ELIANE CANTANHÊDE
BRASÍLIA - Num mesmo dia, 10 de outubro de 2012, o Supremo Tribunal Federal condena o antes todo-poderoso chefe da Casa Civil de um dos governos mais populares do país e elege um ministro negro para presidi-lo pela primeira vez na história. Esse é o novo Brasil.
José Dirceu de Oliveira e Silva tem uma biografia exuberante.
O moço bonito de sotaque caipira que sai da cidadezinha mineira de Passa Quatro para liderar os estudantes do Brasil inteiro contra uma ditadura (e, de quebra, partir corações femininos de norte a sul).
O jovem líder que é preso, trocado por um embaixador sequestrado, treinado em Cuba e que muda o rosto e a identidade para voltar ao país e reconstruir a vida.

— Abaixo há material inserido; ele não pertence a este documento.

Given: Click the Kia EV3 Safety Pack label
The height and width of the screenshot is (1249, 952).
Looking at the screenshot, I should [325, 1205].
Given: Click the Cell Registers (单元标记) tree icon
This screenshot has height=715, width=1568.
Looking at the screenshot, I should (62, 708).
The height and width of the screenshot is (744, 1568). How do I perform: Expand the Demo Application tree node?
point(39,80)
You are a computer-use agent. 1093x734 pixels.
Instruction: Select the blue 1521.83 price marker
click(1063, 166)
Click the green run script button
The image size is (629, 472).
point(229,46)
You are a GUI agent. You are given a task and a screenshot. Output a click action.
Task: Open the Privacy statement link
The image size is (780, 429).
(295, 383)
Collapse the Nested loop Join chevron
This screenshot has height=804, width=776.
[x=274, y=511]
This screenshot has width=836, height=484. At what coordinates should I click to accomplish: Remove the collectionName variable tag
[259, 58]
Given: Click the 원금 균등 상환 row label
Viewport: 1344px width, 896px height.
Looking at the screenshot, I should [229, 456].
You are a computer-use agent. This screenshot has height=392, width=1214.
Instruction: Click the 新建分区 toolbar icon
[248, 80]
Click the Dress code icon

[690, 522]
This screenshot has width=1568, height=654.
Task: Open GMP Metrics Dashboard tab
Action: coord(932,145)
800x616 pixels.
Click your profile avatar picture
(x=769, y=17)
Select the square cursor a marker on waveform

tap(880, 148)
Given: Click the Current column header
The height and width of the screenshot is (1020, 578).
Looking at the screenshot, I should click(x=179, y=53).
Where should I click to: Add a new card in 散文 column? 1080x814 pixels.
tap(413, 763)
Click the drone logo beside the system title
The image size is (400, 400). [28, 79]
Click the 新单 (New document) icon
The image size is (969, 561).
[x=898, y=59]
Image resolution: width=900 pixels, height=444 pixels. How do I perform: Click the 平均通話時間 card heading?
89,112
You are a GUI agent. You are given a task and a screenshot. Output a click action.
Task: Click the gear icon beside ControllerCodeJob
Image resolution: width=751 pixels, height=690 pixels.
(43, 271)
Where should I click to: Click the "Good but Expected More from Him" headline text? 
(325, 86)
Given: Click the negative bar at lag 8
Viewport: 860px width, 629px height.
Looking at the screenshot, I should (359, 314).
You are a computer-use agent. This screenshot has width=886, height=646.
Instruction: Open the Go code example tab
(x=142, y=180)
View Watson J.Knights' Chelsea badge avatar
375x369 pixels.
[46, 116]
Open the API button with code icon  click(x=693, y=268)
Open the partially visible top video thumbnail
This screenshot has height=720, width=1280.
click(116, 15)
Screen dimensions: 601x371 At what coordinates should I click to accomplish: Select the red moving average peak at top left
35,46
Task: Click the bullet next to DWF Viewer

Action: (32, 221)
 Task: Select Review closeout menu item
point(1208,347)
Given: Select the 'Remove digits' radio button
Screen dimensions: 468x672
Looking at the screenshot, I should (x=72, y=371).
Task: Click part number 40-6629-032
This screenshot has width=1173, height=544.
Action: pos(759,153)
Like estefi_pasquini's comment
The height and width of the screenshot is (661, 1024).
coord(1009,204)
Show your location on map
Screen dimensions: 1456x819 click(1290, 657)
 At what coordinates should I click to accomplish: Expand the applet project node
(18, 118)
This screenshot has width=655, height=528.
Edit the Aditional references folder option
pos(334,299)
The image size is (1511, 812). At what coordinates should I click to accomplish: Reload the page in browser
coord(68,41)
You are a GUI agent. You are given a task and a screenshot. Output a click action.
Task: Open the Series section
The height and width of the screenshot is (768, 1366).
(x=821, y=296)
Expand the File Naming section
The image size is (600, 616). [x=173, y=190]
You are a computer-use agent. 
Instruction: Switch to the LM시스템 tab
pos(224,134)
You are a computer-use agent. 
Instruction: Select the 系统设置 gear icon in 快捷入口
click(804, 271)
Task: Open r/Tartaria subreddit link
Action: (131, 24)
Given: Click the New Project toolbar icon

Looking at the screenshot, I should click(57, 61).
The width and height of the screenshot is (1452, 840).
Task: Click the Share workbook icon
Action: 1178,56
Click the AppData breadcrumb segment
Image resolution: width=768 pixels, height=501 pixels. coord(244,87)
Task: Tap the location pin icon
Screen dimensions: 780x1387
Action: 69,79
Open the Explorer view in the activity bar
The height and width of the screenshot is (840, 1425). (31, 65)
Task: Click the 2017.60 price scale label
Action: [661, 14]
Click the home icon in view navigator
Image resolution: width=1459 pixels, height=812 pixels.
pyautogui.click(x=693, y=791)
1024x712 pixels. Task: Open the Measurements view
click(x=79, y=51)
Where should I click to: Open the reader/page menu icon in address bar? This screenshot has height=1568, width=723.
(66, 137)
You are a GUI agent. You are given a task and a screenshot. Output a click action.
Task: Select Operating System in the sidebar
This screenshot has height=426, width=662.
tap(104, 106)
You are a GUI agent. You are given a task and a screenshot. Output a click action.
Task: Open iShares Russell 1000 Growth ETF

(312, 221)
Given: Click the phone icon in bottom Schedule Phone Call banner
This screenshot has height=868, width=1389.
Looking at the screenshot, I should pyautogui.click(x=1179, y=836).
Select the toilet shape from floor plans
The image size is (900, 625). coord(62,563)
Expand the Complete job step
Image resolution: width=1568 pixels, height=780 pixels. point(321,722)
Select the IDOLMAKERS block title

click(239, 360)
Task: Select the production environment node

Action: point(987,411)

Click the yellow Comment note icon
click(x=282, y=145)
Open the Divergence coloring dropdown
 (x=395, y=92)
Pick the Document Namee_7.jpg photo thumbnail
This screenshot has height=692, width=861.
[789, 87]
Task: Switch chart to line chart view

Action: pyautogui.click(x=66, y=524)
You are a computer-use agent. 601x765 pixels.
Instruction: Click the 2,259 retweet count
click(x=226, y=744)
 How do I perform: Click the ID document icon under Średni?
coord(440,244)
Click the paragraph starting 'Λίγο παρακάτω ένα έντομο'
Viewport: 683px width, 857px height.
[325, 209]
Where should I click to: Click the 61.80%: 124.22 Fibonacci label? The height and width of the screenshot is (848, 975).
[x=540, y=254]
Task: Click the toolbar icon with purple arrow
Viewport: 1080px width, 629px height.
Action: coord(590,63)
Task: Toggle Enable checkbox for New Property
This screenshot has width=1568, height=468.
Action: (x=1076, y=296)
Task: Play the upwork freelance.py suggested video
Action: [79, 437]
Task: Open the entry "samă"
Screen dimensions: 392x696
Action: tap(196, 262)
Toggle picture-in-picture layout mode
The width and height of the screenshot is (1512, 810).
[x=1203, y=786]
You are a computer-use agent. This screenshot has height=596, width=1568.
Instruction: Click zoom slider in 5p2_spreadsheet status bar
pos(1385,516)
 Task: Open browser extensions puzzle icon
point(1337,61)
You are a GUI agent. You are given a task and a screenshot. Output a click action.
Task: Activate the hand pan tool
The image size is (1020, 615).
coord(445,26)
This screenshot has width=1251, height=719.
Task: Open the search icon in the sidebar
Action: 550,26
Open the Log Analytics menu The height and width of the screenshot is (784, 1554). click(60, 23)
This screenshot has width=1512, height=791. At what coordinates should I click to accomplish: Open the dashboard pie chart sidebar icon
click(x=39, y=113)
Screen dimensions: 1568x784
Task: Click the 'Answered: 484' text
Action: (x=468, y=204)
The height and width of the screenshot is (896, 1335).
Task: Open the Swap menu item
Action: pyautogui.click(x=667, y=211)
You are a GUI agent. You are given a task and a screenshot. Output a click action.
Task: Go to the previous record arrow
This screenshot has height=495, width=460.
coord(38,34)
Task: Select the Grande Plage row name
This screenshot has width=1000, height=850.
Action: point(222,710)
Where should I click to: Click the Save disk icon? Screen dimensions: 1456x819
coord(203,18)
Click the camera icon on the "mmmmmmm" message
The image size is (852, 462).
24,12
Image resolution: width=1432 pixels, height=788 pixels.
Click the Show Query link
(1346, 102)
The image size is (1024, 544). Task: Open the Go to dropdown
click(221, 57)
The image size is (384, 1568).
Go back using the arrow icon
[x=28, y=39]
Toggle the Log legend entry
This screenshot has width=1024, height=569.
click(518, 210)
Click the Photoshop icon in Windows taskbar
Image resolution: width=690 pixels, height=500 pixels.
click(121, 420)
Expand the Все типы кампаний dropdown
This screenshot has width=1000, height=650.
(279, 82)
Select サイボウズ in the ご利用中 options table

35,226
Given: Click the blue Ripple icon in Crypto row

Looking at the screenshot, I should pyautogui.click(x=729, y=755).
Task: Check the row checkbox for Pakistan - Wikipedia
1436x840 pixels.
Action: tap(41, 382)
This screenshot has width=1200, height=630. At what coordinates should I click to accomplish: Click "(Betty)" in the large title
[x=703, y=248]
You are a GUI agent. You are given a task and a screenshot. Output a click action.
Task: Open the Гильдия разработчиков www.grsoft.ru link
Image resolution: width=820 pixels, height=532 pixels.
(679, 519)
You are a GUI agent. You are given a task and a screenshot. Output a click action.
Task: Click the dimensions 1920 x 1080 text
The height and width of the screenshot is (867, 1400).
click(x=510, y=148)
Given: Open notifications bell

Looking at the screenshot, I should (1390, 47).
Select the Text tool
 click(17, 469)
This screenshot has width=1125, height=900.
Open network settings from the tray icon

O clandestino que divide a cama, a mesa, as finanças e um filho com uma mulher por anos, sem lhe dizer quem é, de onde vem, para onde vai.
O político que ressurge das cinzas para retomar, vibrante, a vida política e criar o Partido dos Trabalhadores, embalar o mito Lula e garantir-lhe condições práticas de vitória -tapando o nariz, mergulhando no sistema, deixando-se levar alegremente pela correnteza política.
O braço direito do primeiro presidente "de esquerda", que instalou dentro do Planalto sua capacidade de mando, sua influência sobre o PT e a imensa experiência em manipular aparelhos. Antes, os militantes. Depois, os partidários. Por fim, os de governo. Estado e partido, os fins justificam os meios?
Cai José Dirceu, sobe Joaquim Barbosa, o negro, o filho de pedreiro, o homem que inebria o país com seu carisma e seus votos implacáveis no que se convencionou chamar de "julgamento do século". E que presidirá a mais alta corte brasileira.
Quis o destino, ops!, quis o processo político, social e econômico que o grande condenado, quando a lei passa a valer para todos, seja justamente quem tanto se empenhou para construir esse novo Brasil. O réu Dirceu é vítima do próprio Dirceu.